The key reason for the shifting preference towards buyout deals appears to be the ease of exits. PE funds in India have found it tough to exit in the past and hope that having majority shareholding in a firm will give them a stronger hand vis-à-vis the promoters.
“In majority control situations at least, exits are under control of PE firms and they can exit at any opportune time, which is not the case in minority situations. Most PE funds have found it difficult to exit their investments where they have minority stakes and none of the funds is keen on doing secondaries in these situations,” said Motilal Oswal’s Maheshwari.
Incidentally, some of the largest exits this year have been from control deals struck in the past.
This includes Blackstone’s sale of its cash management company CMS Info Systems to Barings Private Equity Asia for an undisclosed amount. Other deals include retail brokerage Sharekhan Ltd’s sale to French banking firm BNP Paribas SA for nearly Rs.2,200 crore by a clutch of PE funds such as Barings Asia and The Rohatyn Group, which controlled the firm.
PE funds including Everstone Capital, World Bank arm International Finance Corp. and Anand Rathi Financial Advisors Pvt. Ltd also managed a successful exit from their investment in Global Hospitals for Rs.1,284 crore when the asset was sold to Malaysian heathcare major IHH Healhcare Bhd.
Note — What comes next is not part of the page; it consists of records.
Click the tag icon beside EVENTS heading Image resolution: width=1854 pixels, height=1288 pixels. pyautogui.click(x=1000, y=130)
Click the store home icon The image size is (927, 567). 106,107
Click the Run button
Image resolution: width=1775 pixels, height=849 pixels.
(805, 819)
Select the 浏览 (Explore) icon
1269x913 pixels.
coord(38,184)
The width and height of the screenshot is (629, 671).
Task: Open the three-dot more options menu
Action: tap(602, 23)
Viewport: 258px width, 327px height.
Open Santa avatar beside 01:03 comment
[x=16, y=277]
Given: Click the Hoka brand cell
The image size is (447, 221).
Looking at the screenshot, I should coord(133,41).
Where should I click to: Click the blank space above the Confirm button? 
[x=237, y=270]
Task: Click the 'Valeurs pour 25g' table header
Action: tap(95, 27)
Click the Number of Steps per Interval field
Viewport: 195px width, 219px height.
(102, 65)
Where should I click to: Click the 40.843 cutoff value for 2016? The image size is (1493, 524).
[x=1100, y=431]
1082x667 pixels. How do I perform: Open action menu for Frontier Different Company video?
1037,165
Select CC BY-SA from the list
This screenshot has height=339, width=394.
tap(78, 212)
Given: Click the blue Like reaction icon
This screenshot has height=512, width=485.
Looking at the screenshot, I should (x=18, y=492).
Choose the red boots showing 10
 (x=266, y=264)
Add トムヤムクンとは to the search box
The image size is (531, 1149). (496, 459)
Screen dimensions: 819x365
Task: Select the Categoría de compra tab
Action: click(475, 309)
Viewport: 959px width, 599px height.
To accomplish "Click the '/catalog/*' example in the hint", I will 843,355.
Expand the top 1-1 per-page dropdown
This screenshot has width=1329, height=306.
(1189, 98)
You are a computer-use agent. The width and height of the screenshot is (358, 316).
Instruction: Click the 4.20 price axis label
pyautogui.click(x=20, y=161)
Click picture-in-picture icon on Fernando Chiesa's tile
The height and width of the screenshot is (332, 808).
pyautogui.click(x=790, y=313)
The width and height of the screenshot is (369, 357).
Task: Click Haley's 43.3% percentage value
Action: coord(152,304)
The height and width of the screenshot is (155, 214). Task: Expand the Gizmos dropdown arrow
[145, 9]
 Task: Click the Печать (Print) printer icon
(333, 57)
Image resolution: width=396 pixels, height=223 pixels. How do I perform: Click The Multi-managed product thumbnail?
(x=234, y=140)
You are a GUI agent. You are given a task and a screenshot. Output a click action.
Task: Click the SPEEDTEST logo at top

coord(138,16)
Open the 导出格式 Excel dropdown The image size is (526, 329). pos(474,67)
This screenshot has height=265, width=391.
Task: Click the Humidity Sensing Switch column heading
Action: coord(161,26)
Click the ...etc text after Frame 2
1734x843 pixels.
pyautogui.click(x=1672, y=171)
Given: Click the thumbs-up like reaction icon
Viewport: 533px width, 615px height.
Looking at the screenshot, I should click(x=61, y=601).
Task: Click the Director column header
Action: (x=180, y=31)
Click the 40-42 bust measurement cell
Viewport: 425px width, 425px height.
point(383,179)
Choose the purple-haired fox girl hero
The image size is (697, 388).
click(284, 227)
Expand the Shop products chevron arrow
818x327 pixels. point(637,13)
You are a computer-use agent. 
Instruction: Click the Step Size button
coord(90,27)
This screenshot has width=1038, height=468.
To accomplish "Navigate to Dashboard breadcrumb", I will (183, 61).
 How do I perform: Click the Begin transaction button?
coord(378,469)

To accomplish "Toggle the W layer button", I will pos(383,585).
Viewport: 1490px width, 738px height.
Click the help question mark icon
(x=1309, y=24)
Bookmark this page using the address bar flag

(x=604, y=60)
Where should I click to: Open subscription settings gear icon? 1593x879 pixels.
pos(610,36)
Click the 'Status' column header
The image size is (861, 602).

To be sure, buyout deals are not easy and funds are restricting themselves to sectors where they have some operational expertise.
“The Indian private equity market has matured and there is a considerable increase in the number of buyout investments over the last two years. However, managing buyouts require strong operational execution capabilities with a strategic mindset,” said Dhanpal Jhaveri, managing partner (private equity) at Everstone Capital Advisors.
To build this expertise, funds are expanding their teams and bringing sector experts on board.
“We have infused half of our capital in majority control situations. A large proportion of our management team has significant operational ability and we run businesses we understand like telecom, pharmaceuticals and education,” Parag Saxena, general founding partner and chief executive officer, New Silk Route, said in an interview earlier this week.
Some of the sectors where such transactions are concentrated include real estate, financial services and the broader services industry. Buyout deals are still rare in the manufacturing sector.
“Private equity buyouts in the Indian manufacturing sector are rare. The reasons are simple. Firstly, India is just not cost competitive in manufacturing compared to its Asian neighbours; secondly, new product and technology development investments that could be a source of scale and value creation in manufacturing are almost absent in India,” said Raj Kataria, co-founder and director at Arpwood Capital Pvt. Ltd.
“Most of the buyout PE capital in India flows to the services sector, where India is competitive. We will continue to see this trend continuing unless the government of India steps in with massive deregulation and market economy reforms,” Kataria added.